Problem requirements:
Scan the records below, and wherever a line has the word "agent", pull it out.

Data in this exercise:
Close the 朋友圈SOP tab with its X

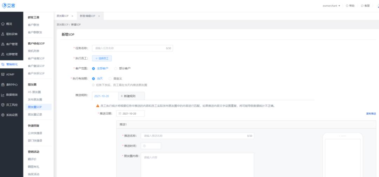(72, 16)
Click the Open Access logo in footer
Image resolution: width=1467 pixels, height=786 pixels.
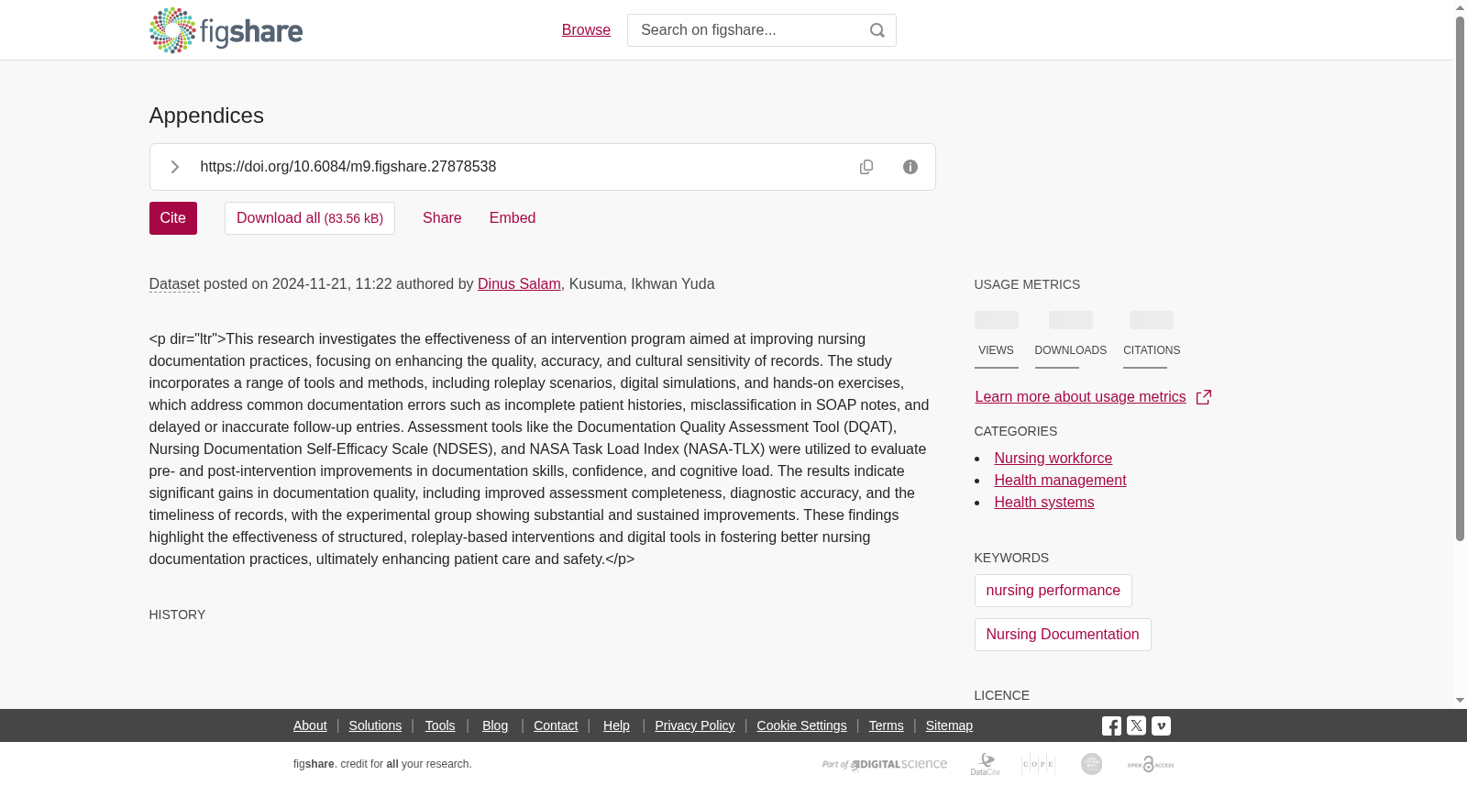pyautogui.click(x=1151, y=764)
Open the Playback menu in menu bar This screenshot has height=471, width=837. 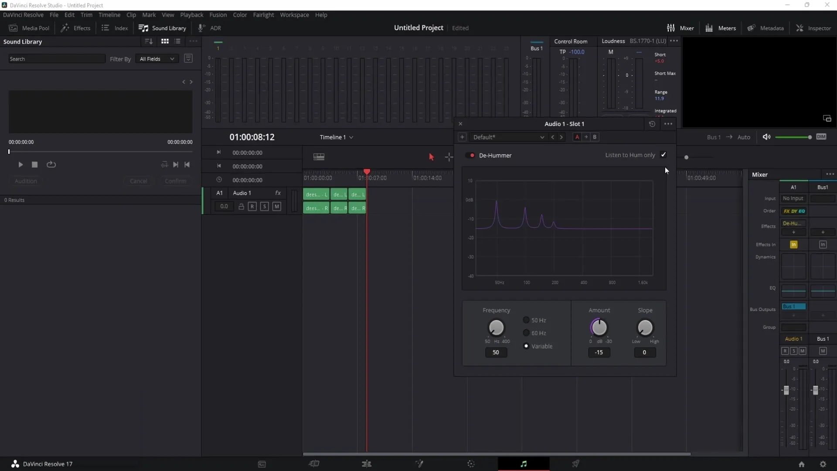[x=191, y=14]
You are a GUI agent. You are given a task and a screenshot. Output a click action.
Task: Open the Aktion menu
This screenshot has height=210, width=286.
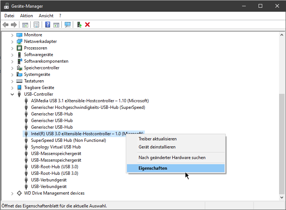pos(26,16)
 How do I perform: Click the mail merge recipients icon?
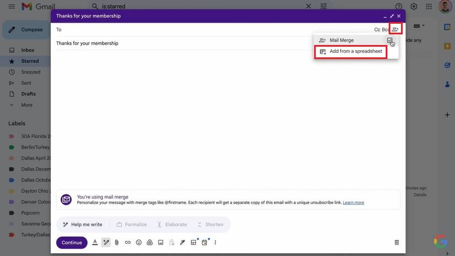395,29
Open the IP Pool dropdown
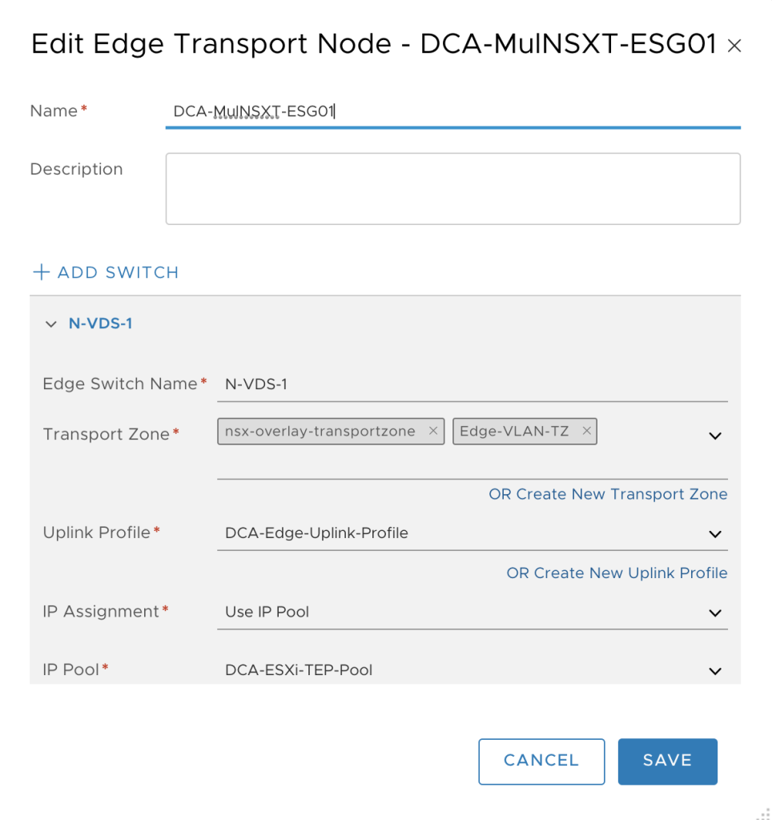The image size is (772, 820). 472,670
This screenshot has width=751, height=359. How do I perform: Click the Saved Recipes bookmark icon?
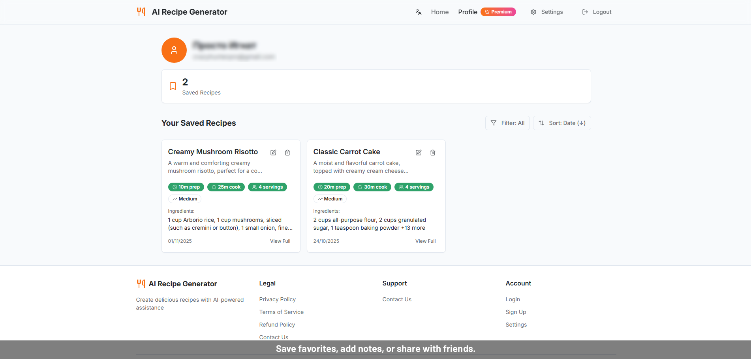pos(173,86)
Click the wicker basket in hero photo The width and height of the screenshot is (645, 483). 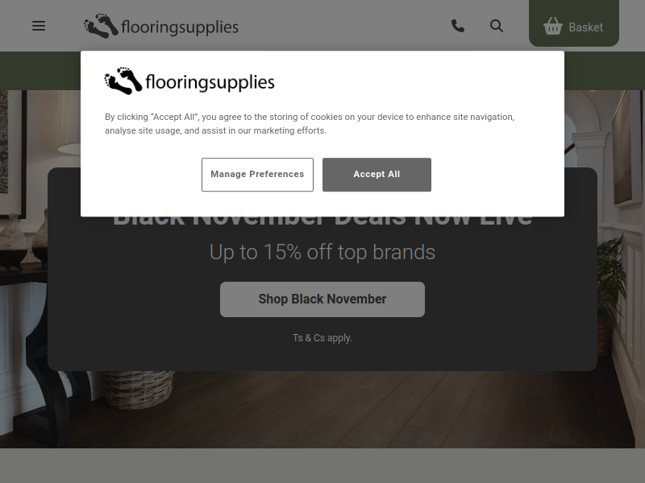(x=138, y=389)
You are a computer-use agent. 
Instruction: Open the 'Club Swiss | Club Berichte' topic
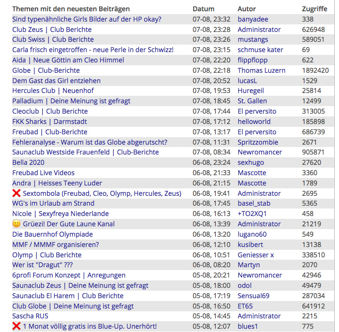click(53, 39)
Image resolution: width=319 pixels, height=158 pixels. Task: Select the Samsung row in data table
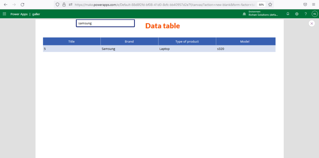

Exercise answer:
You are a GUI agent. You are given a task and a screenshot. Output a click action.
You are a computer-use agent. 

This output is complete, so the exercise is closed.